Games scholar Nikolai Butler distinguished two types of campaign settings, homebrewed and official. According to games journalist David M. Ewalt, established campaign settings have the advantage of providing a wealth of material written by professional game designers. When creating a homebrew setting "you're on your own - but without limits and preconceptions", which can lead to more interesting games as the game master may be "more invested in the material and passionate about its development".

== Early history of genres (1970s-1990s) ==

===Fantasy===

The first role-playing settings from the early 1970s (such as World of Greyhawk and Blackmoor) were based on works in the fantasy literary genre by authors such as J. R. R. Tolkien and C. S. Lewis. As a result, common fantasy elements in campaign settings include magic and supernatural/mythological creatures, such as dragons, elves, dwarves and orcs. The worlds in these games usually have a level of technology similar to that of medieval Europe. Over the decades since, fantasy role-playing has evolved and expanded tremendously, developing sub-genres such as dark fantasy, high fantasy, and science fantasy.

Games such as Ars Magica popularized fantasy set within elements of real-world history. Subsequent games updated this concept further, bringing fantasy gaming into the present day with urban fantasy (such as Mage: The Ascension) or into the future with cyberpunk (e.g. Shadowrun).

===Science fiction===

Science fiction settings typically take place in the future. Common elements involve futuristic technology, contact with alien life forms, experimental societies, and space travel. Psionic abilities (i.e. ESP and telekinesis) often take the place of magic. Similar to science fiction literature and film, the game genre contains sub-genres such as cyberpunk, space opera, and steampunk.

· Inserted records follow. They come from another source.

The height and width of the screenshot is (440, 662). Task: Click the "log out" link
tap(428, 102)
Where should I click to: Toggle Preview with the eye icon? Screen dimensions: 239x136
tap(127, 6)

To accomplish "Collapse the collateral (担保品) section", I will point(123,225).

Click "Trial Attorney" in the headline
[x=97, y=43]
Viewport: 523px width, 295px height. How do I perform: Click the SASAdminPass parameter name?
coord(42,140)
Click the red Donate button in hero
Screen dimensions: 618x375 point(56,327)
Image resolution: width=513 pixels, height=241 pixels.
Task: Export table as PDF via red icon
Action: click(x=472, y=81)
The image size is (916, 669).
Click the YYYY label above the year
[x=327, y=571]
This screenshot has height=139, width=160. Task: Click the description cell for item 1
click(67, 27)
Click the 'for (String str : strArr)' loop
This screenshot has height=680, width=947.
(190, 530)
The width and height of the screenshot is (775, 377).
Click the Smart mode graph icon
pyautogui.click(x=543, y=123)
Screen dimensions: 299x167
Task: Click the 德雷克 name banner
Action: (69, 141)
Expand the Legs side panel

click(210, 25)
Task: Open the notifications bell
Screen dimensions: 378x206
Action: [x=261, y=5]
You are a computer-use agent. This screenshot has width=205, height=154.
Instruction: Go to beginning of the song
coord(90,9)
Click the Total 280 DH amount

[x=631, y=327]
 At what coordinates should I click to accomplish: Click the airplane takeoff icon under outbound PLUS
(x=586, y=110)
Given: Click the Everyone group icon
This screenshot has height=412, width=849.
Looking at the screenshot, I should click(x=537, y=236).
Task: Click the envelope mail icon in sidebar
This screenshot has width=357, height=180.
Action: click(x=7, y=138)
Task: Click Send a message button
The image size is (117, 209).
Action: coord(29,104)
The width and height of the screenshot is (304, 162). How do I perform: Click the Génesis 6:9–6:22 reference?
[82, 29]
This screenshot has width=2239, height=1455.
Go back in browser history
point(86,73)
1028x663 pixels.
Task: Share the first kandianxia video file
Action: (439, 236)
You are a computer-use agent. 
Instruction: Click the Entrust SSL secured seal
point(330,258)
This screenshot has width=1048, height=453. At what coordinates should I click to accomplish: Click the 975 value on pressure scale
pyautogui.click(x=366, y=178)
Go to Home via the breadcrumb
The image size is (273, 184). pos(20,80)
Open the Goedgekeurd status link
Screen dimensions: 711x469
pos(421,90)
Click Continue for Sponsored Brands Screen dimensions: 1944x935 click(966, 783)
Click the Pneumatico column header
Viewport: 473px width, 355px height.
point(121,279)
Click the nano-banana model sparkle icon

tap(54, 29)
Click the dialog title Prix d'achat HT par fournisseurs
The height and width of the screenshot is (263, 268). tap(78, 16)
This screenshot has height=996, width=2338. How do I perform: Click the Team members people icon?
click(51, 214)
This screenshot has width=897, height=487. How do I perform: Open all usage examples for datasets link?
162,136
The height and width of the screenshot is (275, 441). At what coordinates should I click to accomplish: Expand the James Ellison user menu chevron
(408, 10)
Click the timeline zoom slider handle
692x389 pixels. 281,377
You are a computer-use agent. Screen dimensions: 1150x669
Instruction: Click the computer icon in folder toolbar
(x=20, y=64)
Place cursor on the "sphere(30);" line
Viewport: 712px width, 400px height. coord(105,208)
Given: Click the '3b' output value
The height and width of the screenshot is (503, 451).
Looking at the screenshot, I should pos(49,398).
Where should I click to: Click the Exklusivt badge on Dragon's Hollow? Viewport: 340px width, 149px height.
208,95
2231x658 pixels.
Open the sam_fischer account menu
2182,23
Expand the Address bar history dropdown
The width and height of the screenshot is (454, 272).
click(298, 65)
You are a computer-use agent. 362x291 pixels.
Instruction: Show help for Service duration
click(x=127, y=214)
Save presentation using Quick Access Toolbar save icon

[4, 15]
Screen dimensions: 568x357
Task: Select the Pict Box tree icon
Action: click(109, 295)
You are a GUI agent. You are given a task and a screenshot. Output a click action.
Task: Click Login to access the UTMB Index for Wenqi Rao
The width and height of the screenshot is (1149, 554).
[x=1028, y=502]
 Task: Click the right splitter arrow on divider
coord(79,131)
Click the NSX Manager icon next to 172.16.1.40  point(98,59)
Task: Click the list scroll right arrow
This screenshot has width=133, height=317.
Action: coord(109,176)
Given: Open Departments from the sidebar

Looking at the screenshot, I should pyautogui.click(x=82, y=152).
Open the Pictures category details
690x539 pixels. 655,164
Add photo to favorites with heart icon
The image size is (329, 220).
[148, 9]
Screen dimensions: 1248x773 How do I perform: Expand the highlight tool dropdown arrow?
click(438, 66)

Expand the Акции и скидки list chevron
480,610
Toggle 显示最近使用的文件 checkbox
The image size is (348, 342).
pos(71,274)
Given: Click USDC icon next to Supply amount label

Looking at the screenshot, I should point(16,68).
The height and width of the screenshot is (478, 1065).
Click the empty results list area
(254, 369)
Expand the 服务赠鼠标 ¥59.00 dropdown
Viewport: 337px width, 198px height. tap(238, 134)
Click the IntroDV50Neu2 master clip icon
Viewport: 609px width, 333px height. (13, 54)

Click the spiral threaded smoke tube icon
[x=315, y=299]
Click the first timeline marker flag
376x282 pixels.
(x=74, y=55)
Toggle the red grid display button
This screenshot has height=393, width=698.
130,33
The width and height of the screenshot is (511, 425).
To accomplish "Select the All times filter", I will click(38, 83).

Science fiction settings for role playing were introduced with Metamorphosis Alpha in 1976—dungeon adventuring on a "lost starship"—and in 1977 soon followed with Traveller, a space opera game. Its Third Imperium setting covered multiple worlds and alien races. Gamma World, introduced in 1978, explored the replacement of traditional elements of fantasy settings with the pseudo-scientific elements of post-apocalyptic fiction. Due to the success of Star Wars, and the franchise's impact on popular culture, many science fiction settings were introduced or adapted during the 1980s. Such settings often involved detailed accounts of military and/or trading operations and organizations.

===Historical===

Historical games are set in the past of Earth. Historical settings explored in 1980s-1990s roleplaying games include Pendragon (Arthurian), Sengoku (Japanese warring states), Recon (Vietnam War), and Tibet (historical Tibet).

===Horror===

Horror settings such as Call of Cthulhu were first introduced in the early 1980s, creating a hybrid of fantasy horror and modern thrillers. These settings tended to focus on organizations and societies in which generally normal people fight against malevolent supernatural entities. Another style of horror game reversed the roles, with player characters acting as supernatural creatures, such as vampires and werewolves. This style was popularized in the 1990s by White Wolf's Vampire: The Masquerade and World of Darkness. Early campaign settings that combine horror and fantasy elements include the Dungeons & Dragons settings Ravenloft and Ghostwalk. The D&D Heroes of Horror sourcebook also provided ways to emphasize horror elements within a more typical fantasy milieu.

==See also==
- Fantasy world
- List of campaign settings
- List of fictional universes
- Campaign (role-playing games)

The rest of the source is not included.